Topic 10 – The Tree Data Structures
Introduction
Once again we have a data structure (and an Abstract Data Type) that mimics a great real world analogy. The terminology of trees is easy; nodes, branches, root, leaf, parent, child, siblings – all documented at the article at https://en.wikipedia.org/wiki/Tree_%28data_structure%29. You will need to know this terminology, and you will also need to have a solid understanding of trees as we move forward. You will find that this structure is quite useful for many computer science and programming tasks.
Abstract Data Type
Let’s talk about the concept of a tree as an abstract data type, thus meaning it is defined by its interface. This interface would be
Create, Destroy, InsertNode, DeleteNode, RetrieveNode, Traverse, Empty, Full, Count
other methods could also be implemented (such as Sort) but they would be specific to implementations and the use of the Tree.
Implementation of a Tree
A specific implementation of a tree is shown in this Fiddle – https://jsfiddle.net/reaglin/9kbk4jb5/ . The tree shown is a self balancing tree in that nodes are added to the tree and automatically balance from left to right keeping the depth of the tree relatively uniform. This example alone demonstrates that there can be many types of trees (based on implementation details) and rules used for creation of nodes and branches. Different types of trees can be used for many different types of purposes – but the implementation demonstrates one specific type of tree.
Video – Binary Trees
Link – https://www.youtube.com/watch?v=HWnbgEEZq4g
Types of Trees
Trees can be defined by their implementations and the rules used to create, define, or traverse the tree. Because of the many needs and uses of trees – there are many types of different kinds of trees used in programming and computer systems.
Binary Trees
A binary tree is a simple implementation of a tree where a node can have at most 2 branches (or subtrees). Good details about binary trees is at https://en.wikipedia.org/wiki/Binary_tree. Please note a binary tree is NOT a B-Tree. So here is one use of a binary tree – a specific case called an expression tree. An expression tree is a binary tree that can be used to store an algebraic expression. For example a + b * (c + d) can be expressed as the binary tree shown.
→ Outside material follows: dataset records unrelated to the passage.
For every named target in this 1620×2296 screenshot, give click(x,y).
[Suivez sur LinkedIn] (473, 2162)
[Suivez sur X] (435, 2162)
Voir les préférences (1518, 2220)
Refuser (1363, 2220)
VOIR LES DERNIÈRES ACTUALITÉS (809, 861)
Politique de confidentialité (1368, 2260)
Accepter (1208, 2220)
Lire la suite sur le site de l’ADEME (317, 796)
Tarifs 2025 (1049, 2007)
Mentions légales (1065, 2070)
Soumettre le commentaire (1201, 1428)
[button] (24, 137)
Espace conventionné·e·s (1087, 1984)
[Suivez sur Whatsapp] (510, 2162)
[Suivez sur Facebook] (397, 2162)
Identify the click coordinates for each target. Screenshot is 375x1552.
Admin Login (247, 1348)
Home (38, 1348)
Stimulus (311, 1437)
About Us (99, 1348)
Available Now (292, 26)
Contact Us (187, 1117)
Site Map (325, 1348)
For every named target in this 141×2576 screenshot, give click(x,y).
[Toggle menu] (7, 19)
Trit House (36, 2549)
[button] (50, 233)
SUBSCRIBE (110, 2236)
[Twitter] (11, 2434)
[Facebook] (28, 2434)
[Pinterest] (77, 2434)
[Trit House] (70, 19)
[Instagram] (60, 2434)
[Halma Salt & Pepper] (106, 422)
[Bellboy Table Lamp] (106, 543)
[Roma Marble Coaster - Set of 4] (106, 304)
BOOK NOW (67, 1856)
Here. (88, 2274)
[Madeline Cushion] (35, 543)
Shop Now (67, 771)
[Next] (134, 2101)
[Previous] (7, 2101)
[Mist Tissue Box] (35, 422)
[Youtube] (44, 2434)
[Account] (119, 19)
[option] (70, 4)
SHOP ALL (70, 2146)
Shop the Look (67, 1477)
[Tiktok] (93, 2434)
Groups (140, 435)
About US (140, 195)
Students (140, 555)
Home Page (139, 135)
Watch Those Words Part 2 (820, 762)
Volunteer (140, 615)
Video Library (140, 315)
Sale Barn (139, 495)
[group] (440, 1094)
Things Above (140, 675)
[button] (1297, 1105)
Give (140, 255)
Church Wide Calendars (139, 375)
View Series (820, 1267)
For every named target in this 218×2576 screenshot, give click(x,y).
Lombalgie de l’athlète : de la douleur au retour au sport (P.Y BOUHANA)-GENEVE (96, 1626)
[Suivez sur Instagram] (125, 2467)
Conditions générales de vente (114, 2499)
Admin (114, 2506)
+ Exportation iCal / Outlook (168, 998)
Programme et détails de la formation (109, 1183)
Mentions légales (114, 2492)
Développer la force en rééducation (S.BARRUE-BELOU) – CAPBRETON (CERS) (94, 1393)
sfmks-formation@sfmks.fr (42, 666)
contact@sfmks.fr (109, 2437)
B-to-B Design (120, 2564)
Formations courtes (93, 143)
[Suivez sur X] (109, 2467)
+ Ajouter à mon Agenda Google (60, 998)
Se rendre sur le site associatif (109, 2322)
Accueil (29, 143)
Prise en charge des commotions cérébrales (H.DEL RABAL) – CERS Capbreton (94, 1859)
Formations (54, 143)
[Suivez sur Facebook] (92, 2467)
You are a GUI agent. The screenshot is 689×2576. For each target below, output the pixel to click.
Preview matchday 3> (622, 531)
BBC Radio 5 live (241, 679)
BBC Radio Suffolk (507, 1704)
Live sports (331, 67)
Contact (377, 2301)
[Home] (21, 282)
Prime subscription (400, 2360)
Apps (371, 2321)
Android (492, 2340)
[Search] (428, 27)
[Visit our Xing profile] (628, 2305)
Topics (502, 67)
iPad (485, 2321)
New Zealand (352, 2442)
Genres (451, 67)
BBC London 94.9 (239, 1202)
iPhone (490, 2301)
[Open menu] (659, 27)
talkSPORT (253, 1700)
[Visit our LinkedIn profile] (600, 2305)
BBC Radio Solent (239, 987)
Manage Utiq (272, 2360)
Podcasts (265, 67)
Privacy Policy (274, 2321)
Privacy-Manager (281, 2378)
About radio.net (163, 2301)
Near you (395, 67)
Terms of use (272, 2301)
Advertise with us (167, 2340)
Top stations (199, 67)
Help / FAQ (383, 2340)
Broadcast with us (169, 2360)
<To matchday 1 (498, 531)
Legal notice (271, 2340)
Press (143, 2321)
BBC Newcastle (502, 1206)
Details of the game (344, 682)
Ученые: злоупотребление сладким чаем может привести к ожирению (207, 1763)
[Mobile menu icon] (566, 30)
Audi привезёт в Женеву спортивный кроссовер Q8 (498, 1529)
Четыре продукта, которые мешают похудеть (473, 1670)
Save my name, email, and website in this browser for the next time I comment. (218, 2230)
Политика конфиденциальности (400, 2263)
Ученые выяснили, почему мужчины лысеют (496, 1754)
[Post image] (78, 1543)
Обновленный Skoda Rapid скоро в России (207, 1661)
You will need to know how to create and use binary trees, for data storage and also implementation of search algorithms.
AVL Trees
The AVL (Adelson-Velskii) tree is a tree where the heights of the subtrees differs by no more than one. The value of having a balanced tree is that it reduces the complexity of searching the tree from O(n) for a completely unbalanced tree to O(log2n) for a completely balanced tree. Of course this means we would need an algorithm to balance our tree – and as expected wikipeida has excellent discussion of AVL trees – https://en.wikipedia.org/wiki/AVL_tree
Expression Trees
An expression tree is a very common use for a binary tree structure. Expression trees are created specifically to retain and implement algebraic and boolean expressions. More information about binary expression trees is at https://en.wikipedia.org/wiki/Binary_expression_tree
Heap or Heap Tree
A Heap is also a binary tree, in this case with the properties that (1) the Tree is complete or nearly complete, and (2) the key value of each node is greater than or equal to the key value of each of its descendents. More information on a Heap is given here https://en.wikipedia.org/wiki/Heap_%28data_structure%29
Video of Trees
Two video’s for binary trees structures is at All Course Lectures in section 4.1, 4.2, and 4.3.
B-Tree
First a B-Tree is NOT a binary tree (the B stands for Boeing where the team that created them was from). In fact a B-tree can have multiple subtrees. The values in a node in a B-tree are called keys – and their values are important. For example if a node had three values 5, 10, and 20 they would be ordered within the node, like so.
– | 5 | – | 10 | – | 20 | – |
Now – it is the spaces between the values that are important. Since there are three values, there are 4 spaces – so this tree would have an order of 4. Values are added by creating subtrees. So far all we have is a M-way tree, but by adding a few constraints we make it a B-Tree.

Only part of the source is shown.